• ABOUT THIS TASK: Scan the entries that follow and give only the number of lines containing "screenshot".

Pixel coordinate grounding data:
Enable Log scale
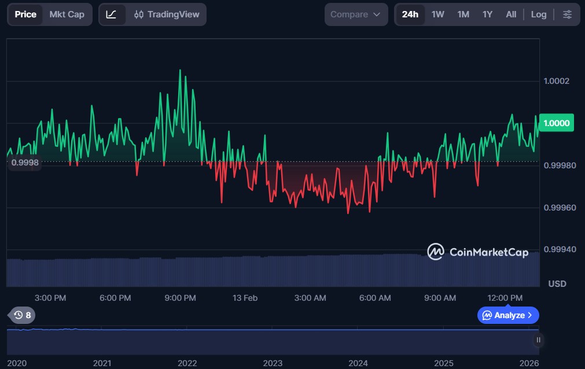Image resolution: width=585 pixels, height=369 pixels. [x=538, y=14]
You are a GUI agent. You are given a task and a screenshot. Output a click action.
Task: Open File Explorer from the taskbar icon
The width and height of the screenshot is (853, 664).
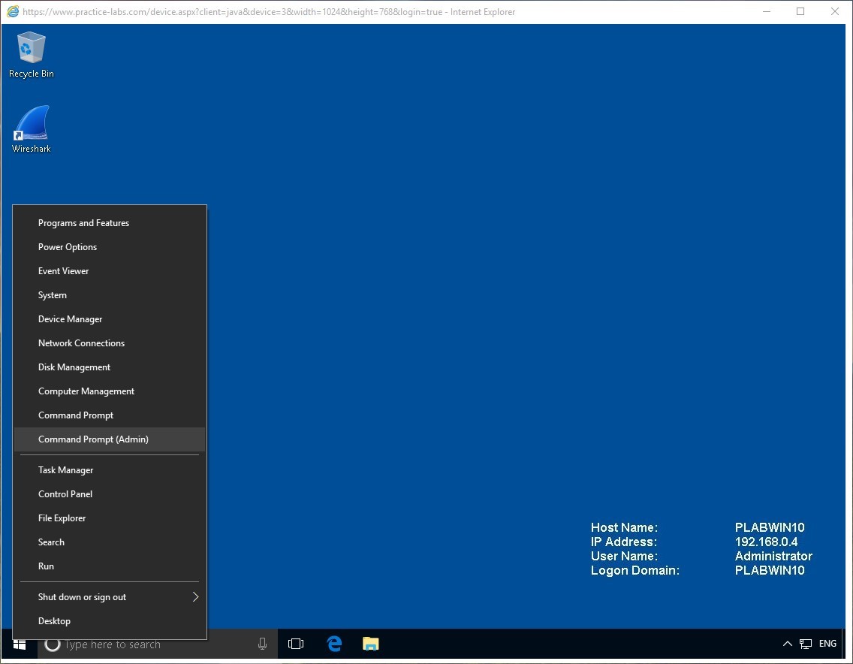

• ANSWER FOR THIS EXERCISE: 2